Да, князь! В этом-то ты капитально прав!
Помнишь: "Так дальше жить нельзя!"
Я покатился по пути - сдать экзамены и отдохнуть, а ты искал выход. Ты уже уехал. Вчера. Я не пошел провожать тебя. Вчера мы устроили прощальное уминание кабачковой икры с хлебом и молоком на подоконнике. (В 11 был бардак, Reda не было, а в 6 была "мама"). Сегодня с Дианкой пересдаем матан. Дай Бог нам удачи!
Архив.
24.01.90

Есть вещи, которые, когда бы жил жизнь еще раз, очень хотелось переиграть. В данном случае - слово "Бог" с большой буквы. Не само слово - нет (подразумевая Абсолют, с большой буквы пишу "Бог" и ныне): подсаженность на христианского бога, вера в которого стала столь популярной на исходе 80-х. Я тоже повелся на это тотальное увлечение (и по приходу из армии даже крестился в церкви), и в адресованном Ксюхе стихотворении строчка "А может быть ты вообще никогда не жила" изначально рифмовалась на "московские колокола". Возможно, "религиозный" этап мировоззрения в жизни был также необходим - необходим для того, чтобы двумя ли, тремя годами позже (пожалуй, и вослед за Михаилом Булгаковым) осознать: истины в боге нет, равно как нет ее и в дьяволе, истина - в их противостоянии. Пока же, в МИСиСовский мой год (что ж, историю не выбелишь) я прилежно крещусь на золоченые купола и, как передают свидетели тех времен, подле храмов раздаю милостыню нищим. Что, впрочем, может меня хоть немного извинять: <<Гром не грянет - мужик не крестится>> - и "Бог" в моем тексте появляется лишь накануне пересдачи сложного для меня экзамена.

В документе Архива - то самое "так дальше жить нельзя". Относительно этого пункта мы были с Калашниковым едины, однако как ясно теперь, фраза несла для нас разные смыслы. Шла сессия - и я зашивался с учебой, возможно, к тому времени уже единожды завалил свой матан, и нахлынувший "жизненный загон" переживался мной очень некомфортно. У Калашникова же всё обстояло иначе: сессия, в общем, беспокоила его немного, но он разбирался с Алёнушкой, и их игра в молчанку знаменовала собой либо кризис, либо предвестие кризиса в отношениях. В тот день втроем мы сидели в комнате у Рэда, и князь, указывая на горло, давал нам понять, что сорвал голос, по всем возникающим вопросам прибегая к ручке и листу бумаги. Кажется, я верил Калашникову больше Рэда: в наивной душевной простоте относительно не трогавшего меня непосредственно заявления князя я, в общем, не проблематизировал.

★ ★ ★ ★

## [Цель задания]
Определите, согласуются ли с текстом упражнения утверждения (а), (б) и (в). Для каждого ответьте «да» или «нет» и приведите дословно слова текста, которые это решают. (а) После возвращения из армии автор крестился в церкви. (б) Автор пошел провожать князя. (в) Автор пересдает матан вместе с Дианкой.

## [Исходные данные]

★ ★ ★ ★

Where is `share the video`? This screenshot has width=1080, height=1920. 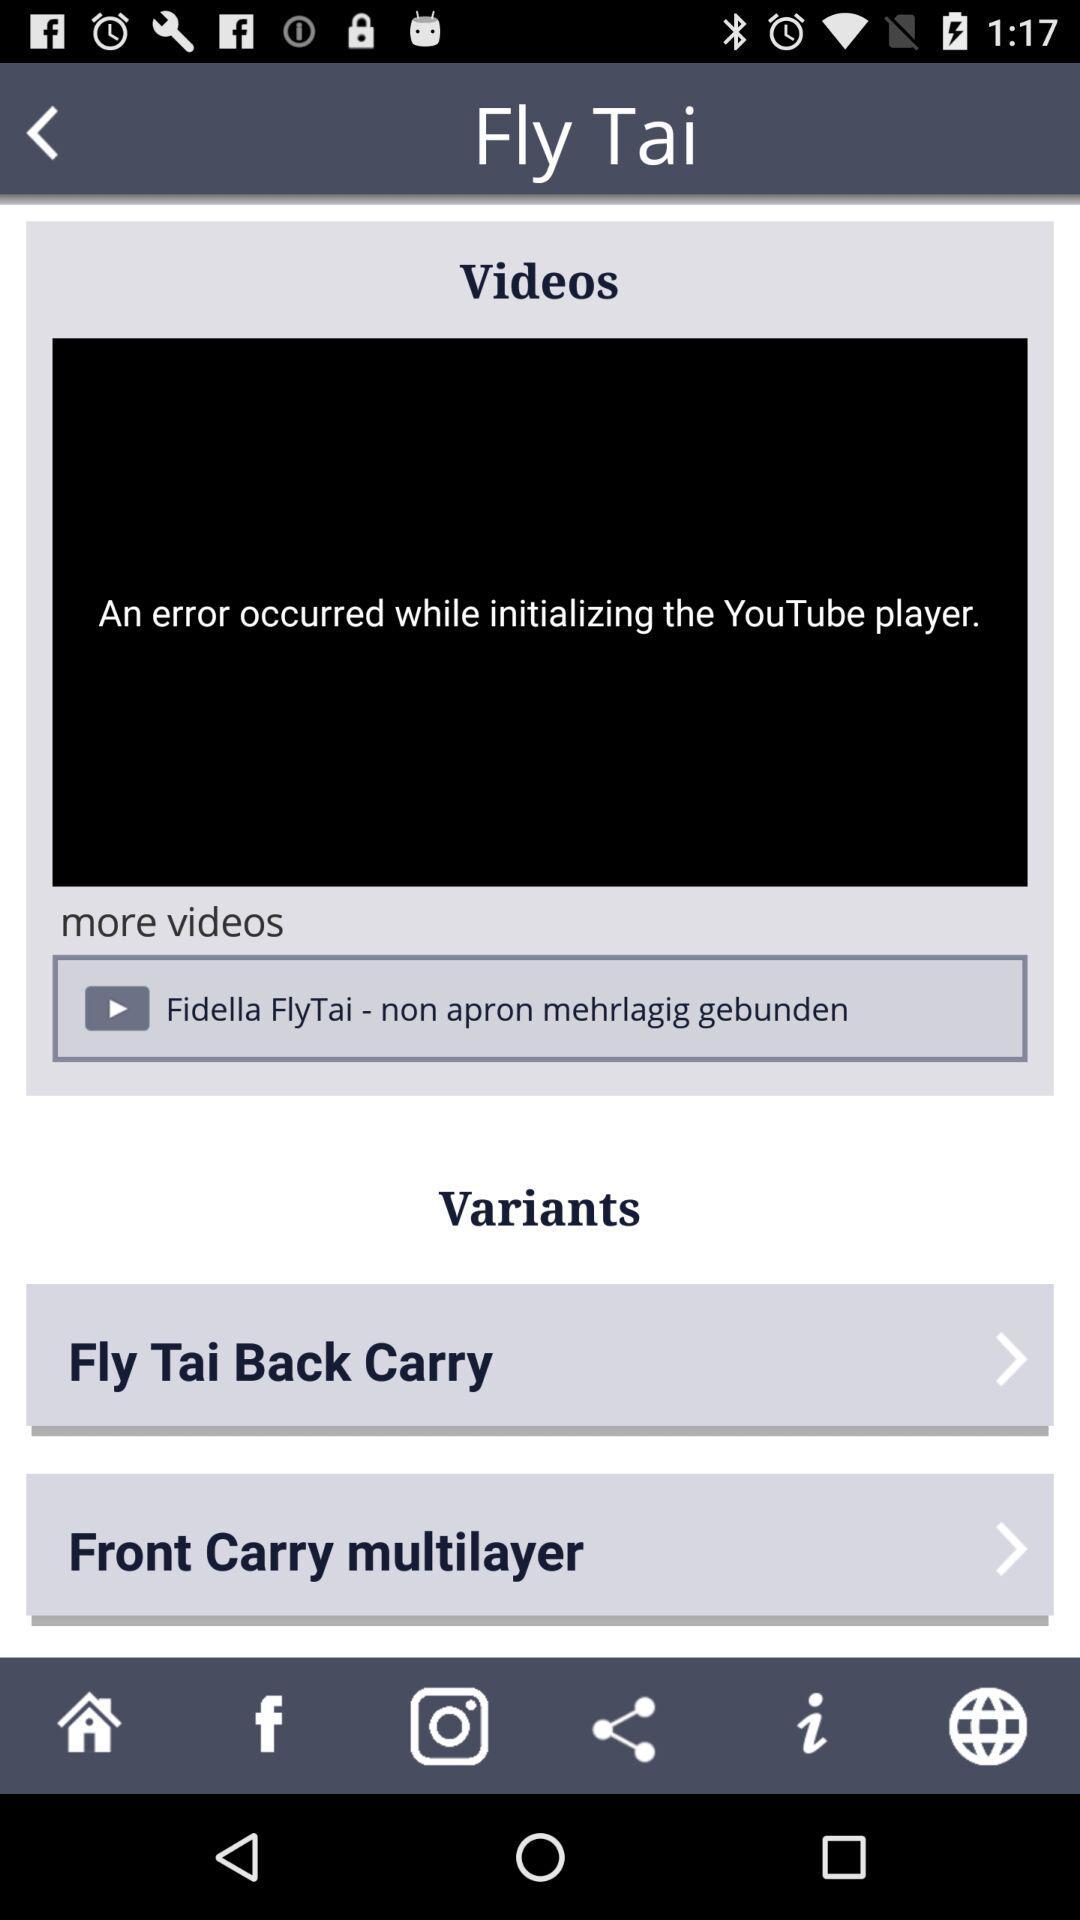
share the video is located at coordinates (628, 1724).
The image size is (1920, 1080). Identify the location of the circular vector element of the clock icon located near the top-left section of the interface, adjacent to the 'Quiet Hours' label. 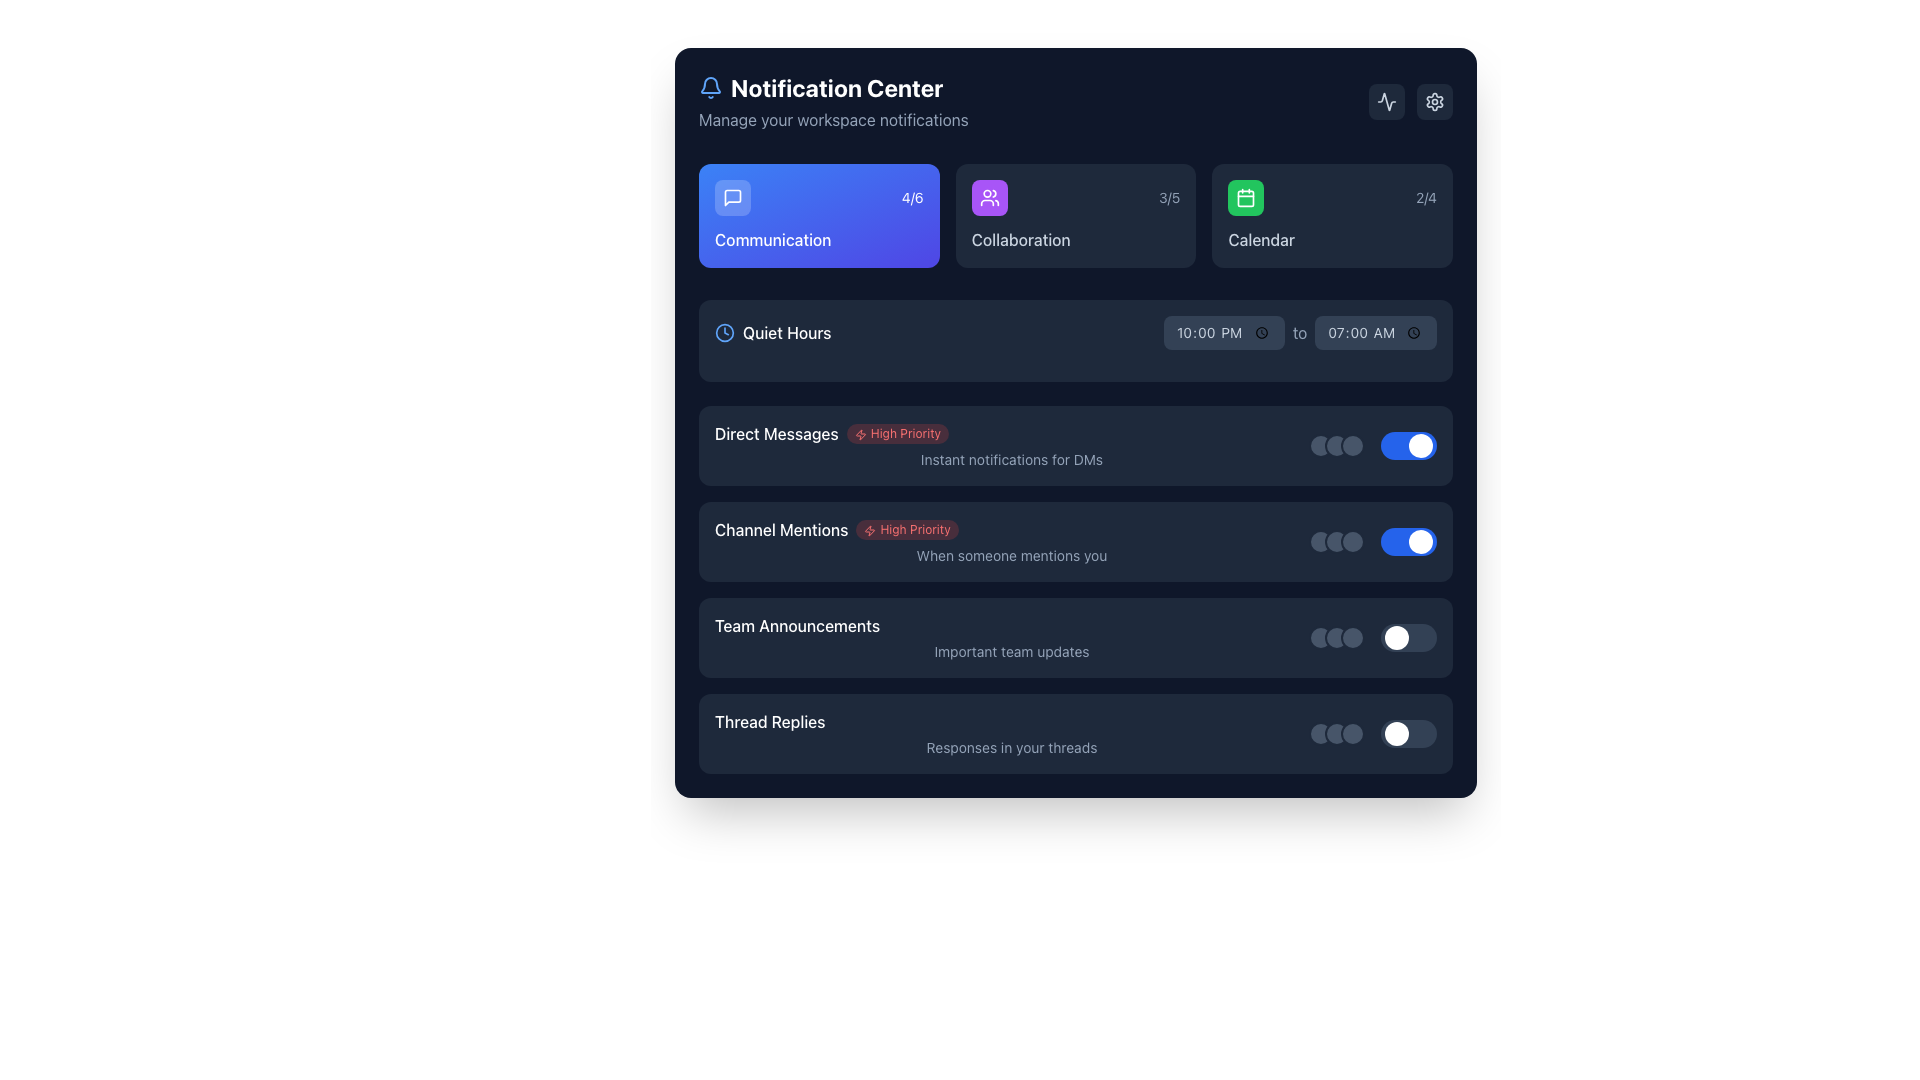
(723, 331).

★ ★ ★ ★

## [Решение]
(а) Да: «по приходу из армии даже крестился в церкви».
(б) Нет: «Я не пошел провожать тебя».
(в) Да: «Сегодня с Дианкой пересдаем матан».